-- What this exercise asks --
a) Answer these questions about the excerpt on the MATLAB GUI, each on its own line marked as shown:
(i) What is entered in the MATLAB® command line?
(ii) Which three strings are added to the list-box?
(iii) What is the initialization routine called?
b) In the excerpt on the MATLAB GUI, rename "list-box" to "drop-down menu" and write out the passage starting at "2. Choose a" and ending at "model is loaded to the DSP.".
c) Go on with the excerpt on the MATLAB GUI from where it stops.

The Graphic User Interface (GUI)

The GUI shown in Figure 32 will be used to select the model. Upon selecting a model, its correspondent load file will be loaded to the DSP.

Figure 35: Graphic User Interface (GUI)
Figure 35 (graphics32.png)
  1. Enter GUIDE in the MATLAB® command line.
  2. Choose a new GUI, and name it Spectrum
  3. Add a list-box to your GUI with the string: 
    
Periodogram
Burg
M-Cov
  4. A script file “spectrum.m” will open, when you press the “play” button. Name the script “spectrum.m”
  5. The GUI will perform the following tasks:
    • Upon activating the GUI, the default model is loaded to the DSP.
    • When the user selects a new model, it is loaded to the DSP.
  6. The initialization routine “Spectrum_OpeningFcn” will be: 
    
function Spectrum_OpeningFcn(hObject, eventdata, handles, varargin)
modelName = gcs;
%connect to target:
CCS_Obj = connectToCCS(modelName);
% Identify RTDX channel names/modes
CodegenDir = fullfile(pwd, ['Periodogram' '_c6000_rtw']);
OutFile = fullfile(CodegenDir, ['Periodogram' '.out']);
%load the model to the DSK:
CCS_Obj.load(OutFile,20);
handles.CCS_Obj=CCS_Obj;
handles.output = hObject;
%remember the current model: 
handles.last_model=1;
CCS_Obj.run;     
% Update handles structure
guidata(hObject, handles);
  7. Selecting a new model: 
    
%1. halts the current model
%2. loads the current model
%inputs:
%m - 3 levels flag that tells which model to load.

-- Dataset records --
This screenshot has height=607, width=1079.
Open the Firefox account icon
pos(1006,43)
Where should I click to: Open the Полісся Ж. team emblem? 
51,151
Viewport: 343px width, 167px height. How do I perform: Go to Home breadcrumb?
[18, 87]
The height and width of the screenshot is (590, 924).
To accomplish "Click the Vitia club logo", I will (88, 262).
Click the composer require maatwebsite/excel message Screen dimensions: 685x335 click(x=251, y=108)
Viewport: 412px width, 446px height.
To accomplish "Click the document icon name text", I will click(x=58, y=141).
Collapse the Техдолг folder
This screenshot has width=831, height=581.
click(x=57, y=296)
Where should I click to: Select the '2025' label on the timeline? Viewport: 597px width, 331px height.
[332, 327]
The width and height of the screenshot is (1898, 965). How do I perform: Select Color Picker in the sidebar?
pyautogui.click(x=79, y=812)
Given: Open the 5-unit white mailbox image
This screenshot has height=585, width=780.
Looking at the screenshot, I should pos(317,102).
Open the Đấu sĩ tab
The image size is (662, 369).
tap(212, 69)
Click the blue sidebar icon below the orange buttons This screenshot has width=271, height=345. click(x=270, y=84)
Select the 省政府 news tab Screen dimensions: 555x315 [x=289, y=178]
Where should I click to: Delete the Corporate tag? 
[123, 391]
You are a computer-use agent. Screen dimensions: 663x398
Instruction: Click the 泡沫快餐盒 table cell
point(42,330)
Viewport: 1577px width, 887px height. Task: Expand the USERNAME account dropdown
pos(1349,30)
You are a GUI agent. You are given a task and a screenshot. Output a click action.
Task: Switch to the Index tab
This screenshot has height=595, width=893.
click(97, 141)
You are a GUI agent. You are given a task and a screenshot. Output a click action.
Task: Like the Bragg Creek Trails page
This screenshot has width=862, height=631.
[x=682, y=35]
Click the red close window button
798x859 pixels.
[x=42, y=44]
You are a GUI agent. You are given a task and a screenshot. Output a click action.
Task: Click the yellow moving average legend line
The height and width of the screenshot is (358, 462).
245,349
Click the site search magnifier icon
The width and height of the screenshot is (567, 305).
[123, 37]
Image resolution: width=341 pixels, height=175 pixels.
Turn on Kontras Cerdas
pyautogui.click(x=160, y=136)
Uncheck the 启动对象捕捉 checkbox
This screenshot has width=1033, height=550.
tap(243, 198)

-- Results in order --
a)
(i) GUIDE
(ii) Periodogram, Burg and M-Cov
(iii) Spectrum_OpeningFcn

b)
2. Choose a new GUI, and name it Spectrum
  3. Add a drop-down menu to your GUI with the string: 
    
Periodogram
Burg
M-Cov
  4. A script file “spectrum.m” will open, when you press the “play” button. Name the script “spectrum.m”
  5. The GUI will perform the following tasks:
    • Upon activating the GUI, the default model is loaded to the DSP.

c)
%CCS_Obj - the target object
function ChangeModel(m,CCS_Obj)
CCS_Obj.halt;
switch m
    case 1
    model='Periodogram';
    case 2
        model='Burg';
    case 3
        model= 'MCov_AR';
end         
CodegenDir = fullfile(pwd, [model '_c6000_rtw']);
OutFile = fullfile(CodegenDir, [model '.out']);
CCS_Obj.load(OutFile,20);
CCS_Obj.run;         
 if last_y~=15000
r.writemsg(chan_struct(2).name,1/last_y); 

end
  8. When the user changes the model, the list-box handler function is invoked: 
    
function listbox1_Callback(hObject, eventdata, handles)
handles.last_model=get(hObject,'Value') ;
ChangeModel(handles.last_model,handles.CCS_Obj);
guidata(hObject, handles);

The handler saves the new model as the current model and invokes the change model function we described above.

Now you can run the model, and observe the results in the oscilloscope for the various estimators.

Footnotes

  1. The Auto-Regressive process is represented by an all-pole IIR filter. The AR coefficients are the ones in the “Denominator coefficients” label.
  2. The same configuration parameters apply for the three models.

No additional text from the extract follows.